Abstract

Tobacco (Nicotiana sylvestris) glandular trichomes make an attractive target for isoprenoid metabolic engineering because they produce large amounts of one type of diterpenoids, alpha- and beta-cembratrien-diols. This article describes the establishment of tools for metabolic engineering of tobacco trichomes, namely a transgenic line with strongly reduced levels of diterpenoids in the exudate and the characterization of a trichome specific promoter. The diterpene-free tobacco line was generated by silencing the major tobacco diterpene synthases, which were found to be encoded by a family of four highly similar genes (NsCBTS-2a, NsCBTS-2b, NsCBTS-3 and NsCBTS-4), one of which is a pseudogene. The promoter regions of all four CBTS genes were sequenced and found to share over 95% identity between them. Transgenic plants expressing uidA under the control of the NsCBTS-2a promoter displayed a specific pattern of GUS expression restricted exclusively to the glandular cells of the tall secretory trichomes.
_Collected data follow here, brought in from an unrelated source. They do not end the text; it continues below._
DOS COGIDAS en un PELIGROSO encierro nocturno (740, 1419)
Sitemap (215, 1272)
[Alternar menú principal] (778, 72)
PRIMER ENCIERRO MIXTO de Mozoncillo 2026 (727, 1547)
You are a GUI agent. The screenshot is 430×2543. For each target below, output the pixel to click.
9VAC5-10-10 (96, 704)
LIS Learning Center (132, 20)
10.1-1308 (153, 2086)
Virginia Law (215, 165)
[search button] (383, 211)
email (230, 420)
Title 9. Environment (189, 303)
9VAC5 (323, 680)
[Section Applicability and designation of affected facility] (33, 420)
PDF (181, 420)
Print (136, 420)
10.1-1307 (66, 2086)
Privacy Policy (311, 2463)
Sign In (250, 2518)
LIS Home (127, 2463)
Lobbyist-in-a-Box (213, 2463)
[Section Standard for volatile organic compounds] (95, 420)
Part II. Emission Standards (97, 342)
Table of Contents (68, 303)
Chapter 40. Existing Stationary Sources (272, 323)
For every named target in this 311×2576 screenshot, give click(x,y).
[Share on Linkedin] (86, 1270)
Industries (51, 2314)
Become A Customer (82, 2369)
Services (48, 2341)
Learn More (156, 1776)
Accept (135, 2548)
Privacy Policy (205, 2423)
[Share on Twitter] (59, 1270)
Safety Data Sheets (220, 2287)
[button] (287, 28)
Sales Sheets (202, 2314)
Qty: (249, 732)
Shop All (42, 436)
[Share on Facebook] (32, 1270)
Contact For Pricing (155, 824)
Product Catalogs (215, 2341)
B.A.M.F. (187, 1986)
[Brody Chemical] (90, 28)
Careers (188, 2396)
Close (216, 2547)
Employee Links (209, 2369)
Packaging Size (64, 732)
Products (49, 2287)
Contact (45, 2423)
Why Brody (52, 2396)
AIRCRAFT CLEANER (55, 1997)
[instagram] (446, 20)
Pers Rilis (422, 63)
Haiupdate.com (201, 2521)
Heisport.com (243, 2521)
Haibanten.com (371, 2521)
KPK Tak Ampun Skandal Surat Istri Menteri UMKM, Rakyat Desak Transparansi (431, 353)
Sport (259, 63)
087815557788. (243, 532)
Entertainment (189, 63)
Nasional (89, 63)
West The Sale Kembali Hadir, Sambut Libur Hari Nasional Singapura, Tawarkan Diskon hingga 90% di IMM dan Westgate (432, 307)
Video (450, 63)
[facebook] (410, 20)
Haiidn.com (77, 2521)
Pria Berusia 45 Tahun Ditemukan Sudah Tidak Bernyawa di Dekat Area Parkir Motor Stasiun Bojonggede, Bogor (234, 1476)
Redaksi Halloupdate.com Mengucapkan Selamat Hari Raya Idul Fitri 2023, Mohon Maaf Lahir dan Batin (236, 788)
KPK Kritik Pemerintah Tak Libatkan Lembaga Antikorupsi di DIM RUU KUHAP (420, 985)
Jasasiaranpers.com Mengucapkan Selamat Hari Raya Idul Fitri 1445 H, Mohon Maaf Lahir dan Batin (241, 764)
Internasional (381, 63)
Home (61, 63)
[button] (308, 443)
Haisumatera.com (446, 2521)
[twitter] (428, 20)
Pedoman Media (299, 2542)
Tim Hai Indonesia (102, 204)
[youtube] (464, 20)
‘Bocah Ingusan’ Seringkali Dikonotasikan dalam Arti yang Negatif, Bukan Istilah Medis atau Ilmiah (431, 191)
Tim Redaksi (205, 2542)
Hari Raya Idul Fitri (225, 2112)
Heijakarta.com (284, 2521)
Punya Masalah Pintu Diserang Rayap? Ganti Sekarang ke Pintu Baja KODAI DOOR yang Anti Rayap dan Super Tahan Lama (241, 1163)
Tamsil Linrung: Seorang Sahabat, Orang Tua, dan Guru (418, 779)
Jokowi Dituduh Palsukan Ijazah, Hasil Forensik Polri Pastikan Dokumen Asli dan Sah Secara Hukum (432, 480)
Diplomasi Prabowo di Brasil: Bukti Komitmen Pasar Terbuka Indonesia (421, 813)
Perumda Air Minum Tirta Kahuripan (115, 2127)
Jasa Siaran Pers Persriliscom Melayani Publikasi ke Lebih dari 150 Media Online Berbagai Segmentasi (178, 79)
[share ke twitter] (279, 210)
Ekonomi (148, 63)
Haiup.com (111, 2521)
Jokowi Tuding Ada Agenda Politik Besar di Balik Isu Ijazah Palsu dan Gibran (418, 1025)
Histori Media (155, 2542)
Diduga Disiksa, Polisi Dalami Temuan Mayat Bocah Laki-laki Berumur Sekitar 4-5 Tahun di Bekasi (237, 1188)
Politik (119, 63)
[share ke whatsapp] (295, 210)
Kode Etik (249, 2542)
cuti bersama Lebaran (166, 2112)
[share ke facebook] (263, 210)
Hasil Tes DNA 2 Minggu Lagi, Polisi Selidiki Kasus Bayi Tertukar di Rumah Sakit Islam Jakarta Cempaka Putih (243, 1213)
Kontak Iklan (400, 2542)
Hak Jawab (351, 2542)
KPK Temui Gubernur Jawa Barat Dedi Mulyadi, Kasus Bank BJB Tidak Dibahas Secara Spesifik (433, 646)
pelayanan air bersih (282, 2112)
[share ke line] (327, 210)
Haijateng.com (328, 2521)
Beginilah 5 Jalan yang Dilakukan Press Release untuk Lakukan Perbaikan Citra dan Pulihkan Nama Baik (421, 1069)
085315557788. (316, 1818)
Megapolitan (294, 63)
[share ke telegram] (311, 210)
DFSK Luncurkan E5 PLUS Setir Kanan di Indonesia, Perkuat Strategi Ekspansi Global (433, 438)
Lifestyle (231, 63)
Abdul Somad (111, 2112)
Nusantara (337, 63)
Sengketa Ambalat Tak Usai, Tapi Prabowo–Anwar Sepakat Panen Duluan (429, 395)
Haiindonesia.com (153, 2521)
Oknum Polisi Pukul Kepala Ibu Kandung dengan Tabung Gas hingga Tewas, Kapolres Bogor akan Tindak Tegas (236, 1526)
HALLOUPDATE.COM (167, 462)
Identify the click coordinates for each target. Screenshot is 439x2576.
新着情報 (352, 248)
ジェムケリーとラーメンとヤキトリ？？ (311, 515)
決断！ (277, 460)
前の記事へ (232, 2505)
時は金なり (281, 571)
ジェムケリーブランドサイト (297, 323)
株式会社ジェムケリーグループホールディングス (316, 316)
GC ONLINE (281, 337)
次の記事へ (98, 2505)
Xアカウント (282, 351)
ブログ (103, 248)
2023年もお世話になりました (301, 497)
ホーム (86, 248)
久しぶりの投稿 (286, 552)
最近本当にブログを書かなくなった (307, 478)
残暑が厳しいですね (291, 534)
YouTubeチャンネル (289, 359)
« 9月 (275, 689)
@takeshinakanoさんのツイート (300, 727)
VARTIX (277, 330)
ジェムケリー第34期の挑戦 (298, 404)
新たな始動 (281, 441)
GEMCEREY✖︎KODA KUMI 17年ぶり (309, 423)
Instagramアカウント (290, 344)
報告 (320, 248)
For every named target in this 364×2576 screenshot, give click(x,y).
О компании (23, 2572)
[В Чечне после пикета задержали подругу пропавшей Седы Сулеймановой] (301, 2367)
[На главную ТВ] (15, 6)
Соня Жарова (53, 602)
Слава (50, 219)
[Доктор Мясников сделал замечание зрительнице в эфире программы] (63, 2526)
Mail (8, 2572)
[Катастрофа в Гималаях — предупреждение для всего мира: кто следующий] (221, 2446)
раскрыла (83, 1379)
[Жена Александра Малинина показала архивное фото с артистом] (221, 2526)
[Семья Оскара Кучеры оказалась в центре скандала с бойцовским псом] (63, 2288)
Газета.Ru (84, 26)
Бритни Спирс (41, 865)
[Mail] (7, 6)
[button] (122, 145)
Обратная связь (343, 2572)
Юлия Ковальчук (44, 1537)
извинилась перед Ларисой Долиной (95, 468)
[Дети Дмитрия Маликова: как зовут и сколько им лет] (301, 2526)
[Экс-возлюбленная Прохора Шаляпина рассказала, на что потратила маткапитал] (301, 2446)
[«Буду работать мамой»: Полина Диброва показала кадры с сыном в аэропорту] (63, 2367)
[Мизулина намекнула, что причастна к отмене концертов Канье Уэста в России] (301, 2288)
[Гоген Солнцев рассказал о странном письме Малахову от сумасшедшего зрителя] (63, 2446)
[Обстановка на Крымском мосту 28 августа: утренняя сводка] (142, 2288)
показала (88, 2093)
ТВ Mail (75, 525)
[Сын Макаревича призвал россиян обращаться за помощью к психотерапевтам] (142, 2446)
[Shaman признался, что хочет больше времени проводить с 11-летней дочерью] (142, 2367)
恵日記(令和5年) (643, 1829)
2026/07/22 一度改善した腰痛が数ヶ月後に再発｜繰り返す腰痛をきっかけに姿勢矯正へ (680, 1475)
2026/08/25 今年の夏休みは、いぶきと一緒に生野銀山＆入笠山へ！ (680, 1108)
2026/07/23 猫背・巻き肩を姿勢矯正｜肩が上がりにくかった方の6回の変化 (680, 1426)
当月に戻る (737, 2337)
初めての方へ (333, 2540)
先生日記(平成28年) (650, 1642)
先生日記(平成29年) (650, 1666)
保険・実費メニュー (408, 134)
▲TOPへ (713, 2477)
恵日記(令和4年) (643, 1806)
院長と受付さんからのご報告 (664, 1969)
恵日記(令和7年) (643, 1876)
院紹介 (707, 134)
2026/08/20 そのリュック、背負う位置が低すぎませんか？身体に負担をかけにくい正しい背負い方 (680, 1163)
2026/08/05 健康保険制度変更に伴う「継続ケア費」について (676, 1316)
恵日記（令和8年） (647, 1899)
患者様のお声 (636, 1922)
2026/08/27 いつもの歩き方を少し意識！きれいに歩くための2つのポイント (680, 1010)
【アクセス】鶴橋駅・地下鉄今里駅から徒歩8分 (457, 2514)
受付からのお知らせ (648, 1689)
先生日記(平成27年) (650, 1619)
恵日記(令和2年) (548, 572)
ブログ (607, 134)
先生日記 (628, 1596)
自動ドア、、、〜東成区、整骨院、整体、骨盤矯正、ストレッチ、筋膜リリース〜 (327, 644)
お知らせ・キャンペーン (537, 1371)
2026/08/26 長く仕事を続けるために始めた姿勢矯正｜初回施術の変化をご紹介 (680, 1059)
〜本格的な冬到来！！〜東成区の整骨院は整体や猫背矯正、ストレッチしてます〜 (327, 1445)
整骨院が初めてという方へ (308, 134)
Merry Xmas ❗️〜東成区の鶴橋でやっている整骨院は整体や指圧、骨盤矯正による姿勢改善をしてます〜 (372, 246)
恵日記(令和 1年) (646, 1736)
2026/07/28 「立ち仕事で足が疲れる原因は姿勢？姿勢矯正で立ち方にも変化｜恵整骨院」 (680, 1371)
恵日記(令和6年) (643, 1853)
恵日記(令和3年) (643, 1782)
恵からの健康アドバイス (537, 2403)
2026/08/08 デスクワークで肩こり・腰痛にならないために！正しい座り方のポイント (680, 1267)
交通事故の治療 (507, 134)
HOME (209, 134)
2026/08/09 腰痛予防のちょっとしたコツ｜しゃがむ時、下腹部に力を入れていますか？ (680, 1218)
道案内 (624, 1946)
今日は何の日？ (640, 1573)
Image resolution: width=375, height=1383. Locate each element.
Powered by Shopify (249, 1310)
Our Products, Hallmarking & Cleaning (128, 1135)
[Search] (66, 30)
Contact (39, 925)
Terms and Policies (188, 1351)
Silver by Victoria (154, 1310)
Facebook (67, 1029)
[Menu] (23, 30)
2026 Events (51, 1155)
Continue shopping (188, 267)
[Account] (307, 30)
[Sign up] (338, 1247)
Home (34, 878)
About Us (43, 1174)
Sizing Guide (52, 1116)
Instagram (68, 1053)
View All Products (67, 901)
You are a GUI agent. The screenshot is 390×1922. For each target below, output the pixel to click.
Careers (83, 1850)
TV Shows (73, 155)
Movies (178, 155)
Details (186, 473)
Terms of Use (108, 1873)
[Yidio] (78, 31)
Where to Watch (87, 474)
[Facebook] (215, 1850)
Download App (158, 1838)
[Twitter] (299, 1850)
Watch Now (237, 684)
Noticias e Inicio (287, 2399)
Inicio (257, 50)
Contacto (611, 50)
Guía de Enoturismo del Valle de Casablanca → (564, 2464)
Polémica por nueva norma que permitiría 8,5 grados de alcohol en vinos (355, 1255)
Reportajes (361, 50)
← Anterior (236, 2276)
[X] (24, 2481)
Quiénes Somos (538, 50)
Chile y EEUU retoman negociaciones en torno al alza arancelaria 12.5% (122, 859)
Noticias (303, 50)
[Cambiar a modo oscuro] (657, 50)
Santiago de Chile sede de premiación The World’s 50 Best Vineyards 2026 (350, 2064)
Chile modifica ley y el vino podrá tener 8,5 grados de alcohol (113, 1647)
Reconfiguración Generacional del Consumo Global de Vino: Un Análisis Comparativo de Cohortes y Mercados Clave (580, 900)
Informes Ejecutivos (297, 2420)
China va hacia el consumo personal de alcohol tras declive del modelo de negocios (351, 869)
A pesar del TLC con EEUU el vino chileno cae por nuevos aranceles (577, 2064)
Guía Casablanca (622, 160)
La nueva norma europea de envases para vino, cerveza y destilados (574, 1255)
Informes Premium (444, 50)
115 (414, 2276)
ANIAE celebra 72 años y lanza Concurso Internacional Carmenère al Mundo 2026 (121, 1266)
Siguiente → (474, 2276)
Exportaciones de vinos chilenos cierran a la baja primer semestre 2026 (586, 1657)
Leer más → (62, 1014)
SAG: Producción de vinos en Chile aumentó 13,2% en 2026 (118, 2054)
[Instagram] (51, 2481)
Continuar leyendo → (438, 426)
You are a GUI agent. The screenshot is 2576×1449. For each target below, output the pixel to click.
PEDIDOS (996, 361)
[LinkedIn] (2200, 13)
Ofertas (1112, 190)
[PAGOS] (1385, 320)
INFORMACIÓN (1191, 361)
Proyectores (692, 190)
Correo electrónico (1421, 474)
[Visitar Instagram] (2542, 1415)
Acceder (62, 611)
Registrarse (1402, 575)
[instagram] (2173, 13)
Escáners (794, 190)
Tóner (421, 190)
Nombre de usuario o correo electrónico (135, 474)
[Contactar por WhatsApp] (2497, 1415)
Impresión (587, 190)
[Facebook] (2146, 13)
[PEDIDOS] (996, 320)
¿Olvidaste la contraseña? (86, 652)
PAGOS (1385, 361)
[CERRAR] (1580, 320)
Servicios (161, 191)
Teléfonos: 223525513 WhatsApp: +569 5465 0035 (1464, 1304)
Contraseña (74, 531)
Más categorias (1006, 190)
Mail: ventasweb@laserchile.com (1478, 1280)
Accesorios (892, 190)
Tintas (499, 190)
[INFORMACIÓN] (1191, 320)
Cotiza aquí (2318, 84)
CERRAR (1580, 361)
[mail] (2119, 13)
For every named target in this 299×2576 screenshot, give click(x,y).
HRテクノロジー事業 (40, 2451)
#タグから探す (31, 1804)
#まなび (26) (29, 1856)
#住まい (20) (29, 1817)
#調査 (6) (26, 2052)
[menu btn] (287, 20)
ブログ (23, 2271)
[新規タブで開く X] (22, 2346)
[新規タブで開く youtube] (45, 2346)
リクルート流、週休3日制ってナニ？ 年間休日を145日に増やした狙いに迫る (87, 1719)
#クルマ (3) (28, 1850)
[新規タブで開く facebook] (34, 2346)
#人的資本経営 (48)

A series of sequential and internal deletions of the NsCBTS-2a promoter led to the identification of two cis-acting regions. The first, located between positions -589 to -479 from the transcription initiation site, conferred a broad transcriptional activation, not only in the glandular cells, but also in cells of the trichome stalk, as well as in the leaf epidermis and the root. The second region, located between positions -279 to -119, had broad repressor activity except in trichome glandular cells and is mainly responsible for the specific expression pattern of the NsCBTS-2a gene. These results establish the basis for the identification of trans-regulators required for the expression of the CBTS genes restricted to the secretory cells of the glandular trichomes.